# [Task to carry out]
Rewrite the records with "Disable" changed to "Turn off" and everything else left as it is. Omit the pictures.
--- Begin Data excerpts ---
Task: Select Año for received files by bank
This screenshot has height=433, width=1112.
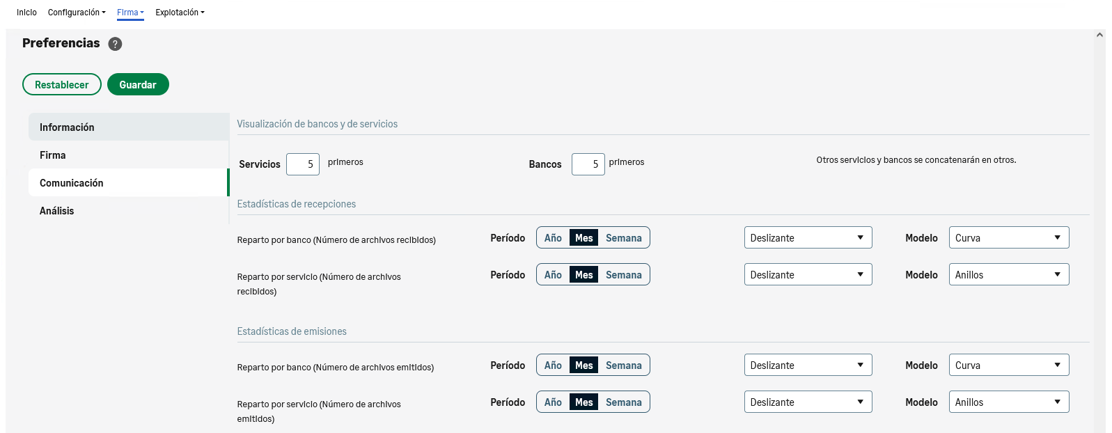Action: coord(553,238)
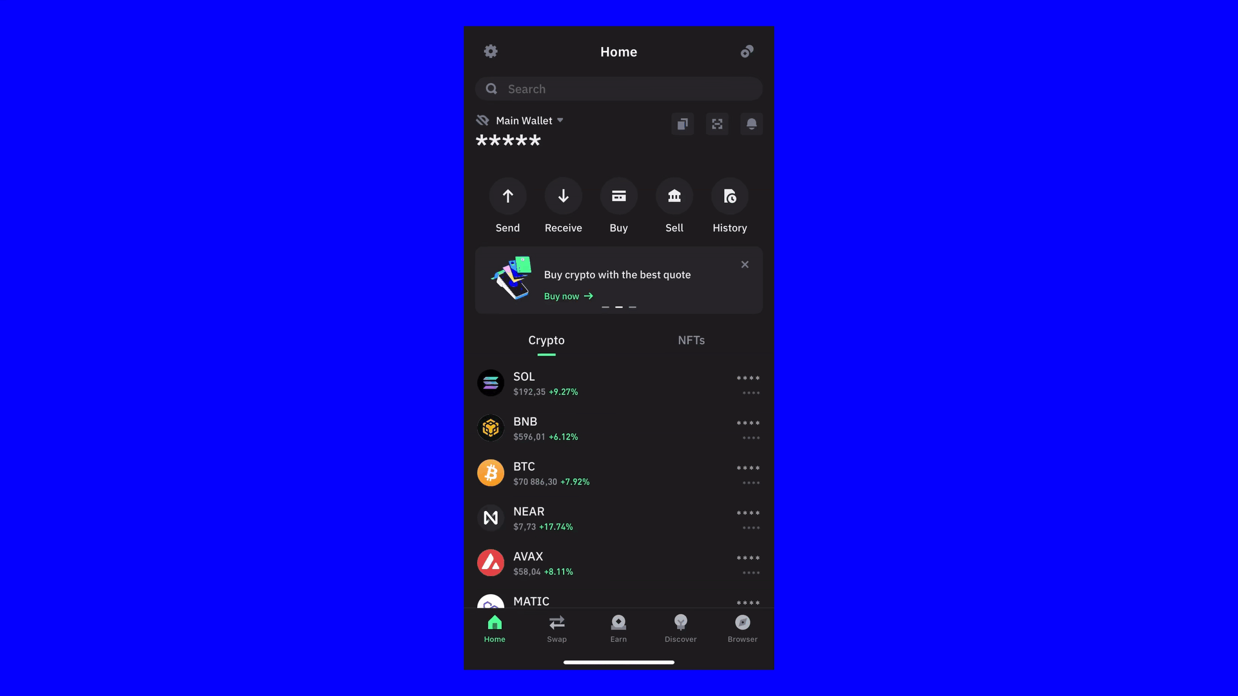Select the Crypto tab
This screenshot has width=1238, height=696.
coord(546,341)
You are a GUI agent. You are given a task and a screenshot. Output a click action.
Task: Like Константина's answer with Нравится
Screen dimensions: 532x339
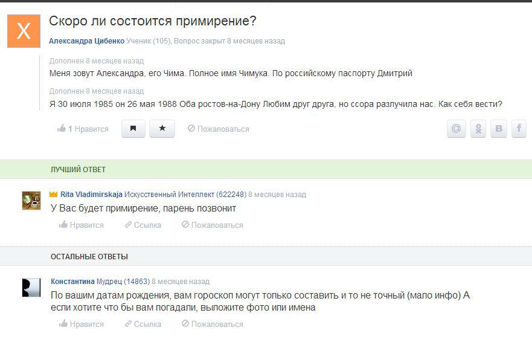click(82, 324)
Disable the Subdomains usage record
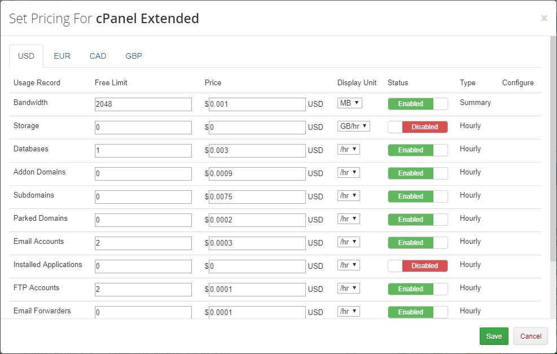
--- End Data excerpts ---
# [Task solution]
Task: Select Año for received files by bank
This screenshot has height=433, width=1112.
Action: coord(553,238)
Select the Crypto tab
This screenshot has width=1238, height=696.
coord(546,341)
You are a GUI agent. You are given a task and a screenshot. Output a click action.
Task: Like Константина's answer with Нравится
Screen dimensions: 532x339
click(82, 324)
Turn off the Subdomains usage record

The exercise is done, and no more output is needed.